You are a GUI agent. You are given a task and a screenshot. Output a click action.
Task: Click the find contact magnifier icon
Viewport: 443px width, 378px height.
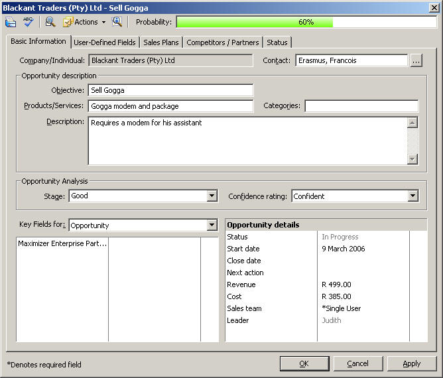pyautogui.click(x=117, y=22)
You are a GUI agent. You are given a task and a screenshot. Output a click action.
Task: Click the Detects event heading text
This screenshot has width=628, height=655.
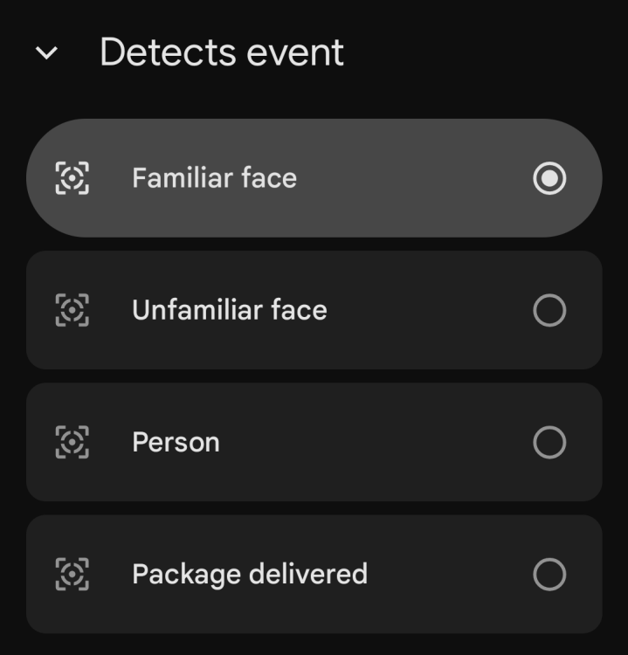[222, 52]
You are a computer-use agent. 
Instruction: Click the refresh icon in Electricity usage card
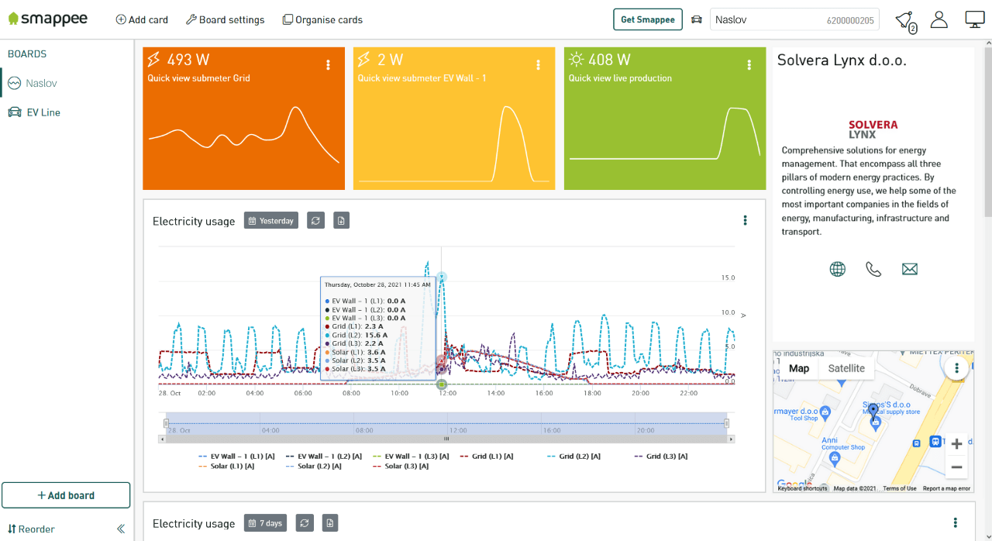coord(315,221)
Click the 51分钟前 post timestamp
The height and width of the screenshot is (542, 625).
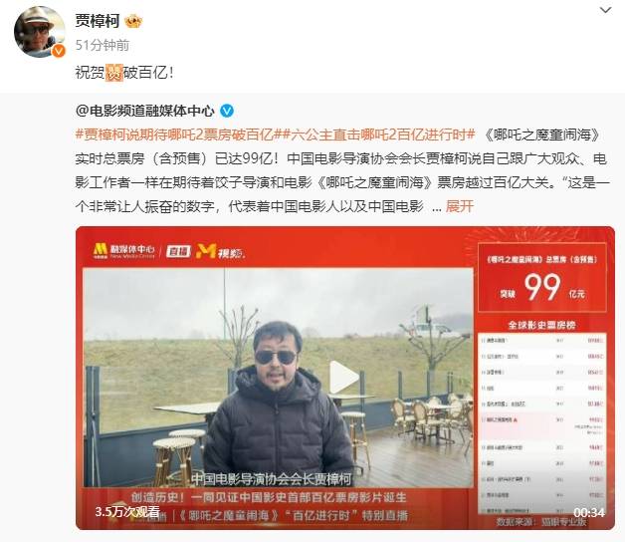103,45
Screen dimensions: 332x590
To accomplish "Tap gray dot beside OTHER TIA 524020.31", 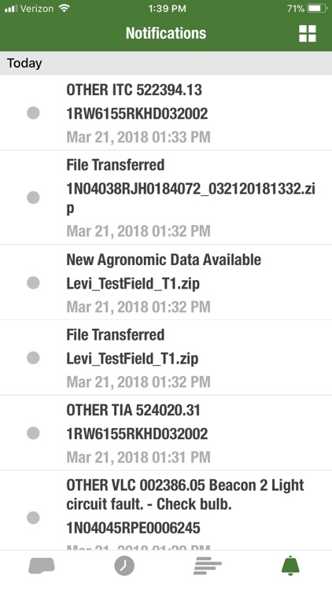I will 33,433.
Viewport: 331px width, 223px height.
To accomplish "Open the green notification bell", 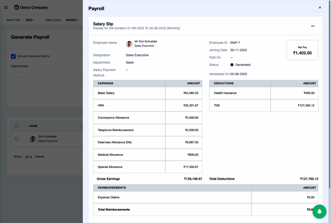I will click(x=319, y=211).
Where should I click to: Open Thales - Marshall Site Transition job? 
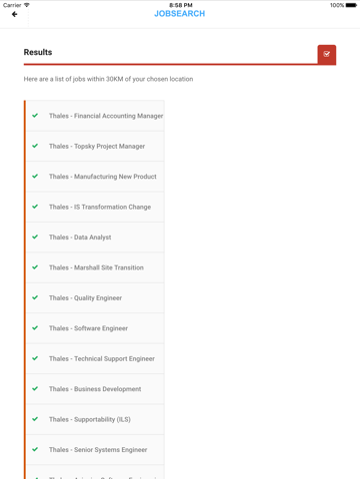(95, 267)
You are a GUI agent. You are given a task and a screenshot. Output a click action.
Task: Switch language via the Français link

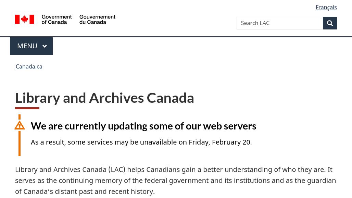coord(326,7)
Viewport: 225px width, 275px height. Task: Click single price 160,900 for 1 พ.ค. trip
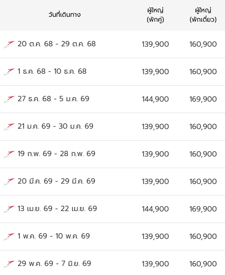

*Exercise instructions*: Repeat the records above exactly, from the first line through the line that contains "Task: Click the Detects event heading text", and leave out the pictures.

*Response*:
You are a GUI agent. You are given a task and a screenshot. Output a click action.
Task: Click the find contact magnifier icon
Viewport: 443px width, 378px height.
pyautogui.click(x=117, y=22)
You are a GUI agent. You are given a task and a screenshot. Output a click action.
Task: Click the Detects event heading text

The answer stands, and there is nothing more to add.